Extreme constipation!!


----------



## BettaGuy (May 6, 2012)

Change the water in the jar 100% twice daily if you can. You want the water as clean as possible to let the fish heal, even the smallest amounts of amonia can be dangerous. But congrats on getting it under control


----------



## QueenPersephone (Jul 14, 2012)

Ares had the same problem big lump behind his pelic fin gave him a unfrozen unshelled pea it work quiet good. 30 minutes later Ares did a big poo.


----------



## mousey (Jan 18, 2005)

I put the betta back into the main tank she came from but even though it appears that she has healed up ok there is something very wrong with her. She cannot keep her balance in the current and she wobbles when she swims. I thought maybe she was weak from being kept in a smaller container but She hasn't been able to regain her usual swimming abilities over 3 days so now she is in the breeder container floating where she can see the other fish.
I am wondering if the infection she had in her side also went inward. She did have 8 days of furan treatments.

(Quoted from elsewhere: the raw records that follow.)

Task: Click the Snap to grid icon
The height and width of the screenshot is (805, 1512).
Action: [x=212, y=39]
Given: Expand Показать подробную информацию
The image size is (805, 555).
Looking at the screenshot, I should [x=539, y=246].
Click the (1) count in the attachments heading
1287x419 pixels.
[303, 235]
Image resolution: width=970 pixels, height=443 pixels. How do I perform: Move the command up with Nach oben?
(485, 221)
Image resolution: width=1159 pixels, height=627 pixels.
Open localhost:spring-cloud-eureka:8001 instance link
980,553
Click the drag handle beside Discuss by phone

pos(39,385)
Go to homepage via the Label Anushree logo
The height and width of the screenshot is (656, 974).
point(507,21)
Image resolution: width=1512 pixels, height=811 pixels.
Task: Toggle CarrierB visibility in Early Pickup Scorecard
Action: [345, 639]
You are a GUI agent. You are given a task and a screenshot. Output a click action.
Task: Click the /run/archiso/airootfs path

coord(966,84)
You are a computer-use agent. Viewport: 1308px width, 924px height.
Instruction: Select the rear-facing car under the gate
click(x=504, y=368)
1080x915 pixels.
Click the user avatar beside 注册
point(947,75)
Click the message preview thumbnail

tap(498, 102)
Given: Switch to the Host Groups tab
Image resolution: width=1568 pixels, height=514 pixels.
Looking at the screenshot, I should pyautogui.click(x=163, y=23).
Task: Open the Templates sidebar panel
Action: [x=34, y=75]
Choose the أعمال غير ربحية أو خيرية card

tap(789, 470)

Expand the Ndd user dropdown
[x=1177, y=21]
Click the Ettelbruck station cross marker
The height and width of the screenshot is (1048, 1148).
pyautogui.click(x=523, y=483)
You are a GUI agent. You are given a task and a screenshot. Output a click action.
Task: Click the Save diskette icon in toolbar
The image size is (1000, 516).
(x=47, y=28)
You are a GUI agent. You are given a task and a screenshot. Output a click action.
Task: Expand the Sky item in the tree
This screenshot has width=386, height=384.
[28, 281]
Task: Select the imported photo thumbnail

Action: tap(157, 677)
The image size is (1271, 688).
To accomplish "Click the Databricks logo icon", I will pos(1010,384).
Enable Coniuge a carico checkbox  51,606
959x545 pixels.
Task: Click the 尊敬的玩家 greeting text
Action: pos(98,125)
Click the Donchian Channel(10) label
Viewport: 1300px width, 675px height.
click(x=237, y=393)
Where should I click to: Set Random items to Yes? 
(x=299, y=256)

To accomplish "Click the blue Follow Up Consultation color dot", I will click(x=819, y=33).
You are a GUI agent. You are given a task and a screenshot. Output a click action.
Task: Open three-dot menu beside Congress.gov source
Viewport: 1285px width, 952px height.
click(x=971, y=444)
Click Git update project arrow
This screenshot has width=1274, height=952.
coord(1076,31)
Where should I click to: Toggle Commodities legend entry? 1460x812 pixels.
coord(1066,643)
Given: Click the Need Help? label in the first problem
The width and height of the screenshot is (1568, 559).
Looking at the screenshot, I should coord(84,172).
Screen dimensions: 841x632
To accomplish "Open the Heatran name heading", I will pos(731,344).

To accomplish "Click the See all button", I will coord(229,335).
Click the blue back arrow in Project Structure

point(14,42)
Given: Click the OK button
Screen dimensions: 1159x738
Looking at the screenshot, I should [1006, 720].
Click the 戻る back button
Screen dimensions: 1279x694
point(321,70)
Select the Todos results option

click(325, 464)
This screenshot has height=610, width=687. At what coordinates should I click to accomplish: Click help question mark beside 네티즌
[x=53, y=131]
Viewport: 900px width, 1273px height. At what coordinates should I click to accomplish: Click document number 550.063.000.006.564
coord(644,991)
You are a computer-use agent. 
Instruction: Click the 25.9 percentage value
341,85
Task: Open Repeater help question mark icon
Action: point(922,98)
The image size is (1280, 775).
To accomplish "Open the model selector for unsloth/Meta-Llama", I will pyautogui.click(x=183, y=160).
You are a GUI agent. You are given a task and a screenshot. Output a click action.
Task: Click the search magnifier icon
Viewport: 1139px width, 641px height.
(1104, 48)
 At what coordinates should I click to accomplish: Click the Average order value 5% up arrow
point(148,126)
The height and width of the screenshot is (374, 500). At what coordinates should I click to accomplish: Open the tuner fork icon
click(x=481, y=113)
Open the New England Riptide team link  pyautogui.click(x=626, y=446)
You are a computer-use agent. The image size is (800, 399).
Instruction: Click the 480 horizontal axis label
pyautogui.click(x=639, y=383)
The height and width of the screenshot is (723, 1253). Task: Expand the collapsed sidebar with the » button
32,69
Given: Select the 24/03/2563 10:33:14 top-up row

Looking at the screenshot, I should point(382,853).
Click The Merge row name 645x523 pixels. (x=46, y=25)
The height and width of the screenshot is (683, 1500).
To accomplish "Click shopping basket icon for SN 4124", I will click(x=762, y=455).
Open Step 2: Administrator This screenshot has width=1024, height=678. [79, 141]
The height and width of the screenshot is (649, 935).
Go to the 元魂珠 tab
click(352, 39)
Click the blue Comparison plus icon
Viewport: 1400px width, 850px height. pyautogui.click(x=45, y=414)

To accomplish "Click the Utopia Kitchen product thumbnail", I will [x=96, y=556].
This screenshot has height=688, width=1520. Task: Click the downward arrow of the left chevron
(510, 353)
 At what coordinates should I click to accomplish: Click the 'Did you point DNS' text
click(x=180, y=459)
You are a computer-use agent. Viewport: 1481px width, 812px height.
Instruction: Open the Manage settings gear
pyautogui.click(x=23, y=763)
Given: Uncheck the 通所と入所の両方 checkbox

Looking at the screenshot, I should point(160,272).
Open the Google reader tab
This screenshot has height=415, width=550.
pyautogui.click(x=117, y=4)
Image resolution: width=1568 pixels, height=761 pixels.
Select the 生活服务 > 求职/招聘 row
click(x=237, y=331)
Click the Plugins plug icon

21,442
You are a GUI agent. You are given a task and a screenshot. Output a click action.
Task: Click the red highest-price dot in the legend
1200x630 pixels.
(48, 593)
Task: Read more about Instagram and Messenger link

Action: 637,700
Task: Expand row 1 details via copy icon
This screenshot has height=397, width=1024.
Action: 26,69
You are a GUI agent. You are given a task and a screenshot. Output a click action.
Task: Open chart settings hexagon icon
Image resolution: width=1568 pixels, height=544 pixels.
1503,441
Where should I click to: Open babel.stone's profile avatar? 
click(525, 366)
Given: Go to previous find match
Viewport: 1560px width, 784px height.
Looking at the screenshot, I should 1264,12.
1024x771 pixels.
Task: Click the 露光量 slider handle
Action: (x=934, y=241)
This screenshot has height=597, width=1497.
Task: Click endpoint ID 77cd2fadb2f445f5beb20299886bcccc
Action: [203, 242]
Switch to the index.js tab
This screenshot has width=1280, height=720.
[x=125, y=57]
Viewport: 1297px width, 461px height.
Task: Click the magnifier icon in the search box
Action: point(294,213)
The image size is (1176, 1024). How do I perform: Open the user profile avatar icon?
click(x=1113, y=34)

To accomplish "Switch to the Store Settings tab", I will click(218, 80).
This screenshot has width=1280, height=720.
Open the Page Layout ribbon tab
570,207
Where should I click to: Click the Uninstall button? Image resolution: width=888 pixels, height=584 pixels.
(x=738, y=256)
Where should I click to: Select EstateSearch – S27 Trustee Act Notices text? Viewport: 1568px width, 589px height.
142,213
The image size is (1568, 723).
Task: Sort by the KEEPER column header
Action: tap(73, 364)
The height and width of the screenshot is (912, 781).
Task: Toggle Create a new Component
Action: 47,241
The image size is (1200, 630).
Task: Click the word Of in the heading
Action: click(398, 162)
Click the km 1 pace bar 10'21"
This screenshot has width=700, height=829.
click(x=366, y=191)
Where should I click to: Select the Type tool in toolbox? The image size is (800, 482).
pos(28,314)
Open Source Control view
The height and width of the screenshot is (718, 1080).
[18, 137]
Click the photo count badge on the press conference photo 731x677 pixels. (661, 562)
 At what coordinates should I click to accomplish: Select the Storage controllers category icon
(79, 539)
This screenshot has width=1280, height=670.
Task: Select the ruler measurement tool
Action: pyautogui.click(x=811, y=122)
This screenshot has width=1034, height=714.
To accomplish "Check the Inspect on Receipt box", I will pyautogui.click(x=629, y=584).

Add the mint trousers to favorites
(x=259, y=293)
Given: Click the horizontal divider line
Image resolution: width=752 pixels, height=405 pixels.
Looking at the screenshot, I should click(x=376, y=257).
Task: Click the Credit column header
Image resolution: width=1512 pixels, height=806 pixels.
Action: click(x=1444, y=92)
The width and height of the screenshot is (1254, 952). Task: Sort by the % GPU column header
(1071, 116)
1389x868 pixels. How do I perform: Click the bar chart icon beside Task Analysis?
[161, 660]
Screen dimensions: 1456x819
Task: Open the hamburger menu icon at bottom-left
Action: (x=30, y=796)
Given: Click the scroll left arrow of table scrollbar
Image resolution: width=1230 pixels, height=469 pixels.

Fish can be very frustrating at times.


----------



## BettaGuy (May 6, 2012)

It might be a swim bladder problem


----------



## mousey (Jan 18, 2005)

Little girl developed another abscess just behind her front fin in the same spot as before. tried treating her with furan 2 again but yesterday it looked as if her side had ruptured again and today she was dead.-- less than a year old!
I wonder maybe if it was a tumor of some kind that was pushing through.


----------



## BettaGuy (May 6, 2012)

It could have been a genetic disease as well. Bettas have been inbred a lot so I wouldn't be surprised if that was the reason. If you want to use that bowl again I would bleach it and all the equipment that you used on that betta in case the disease is transferable.


----------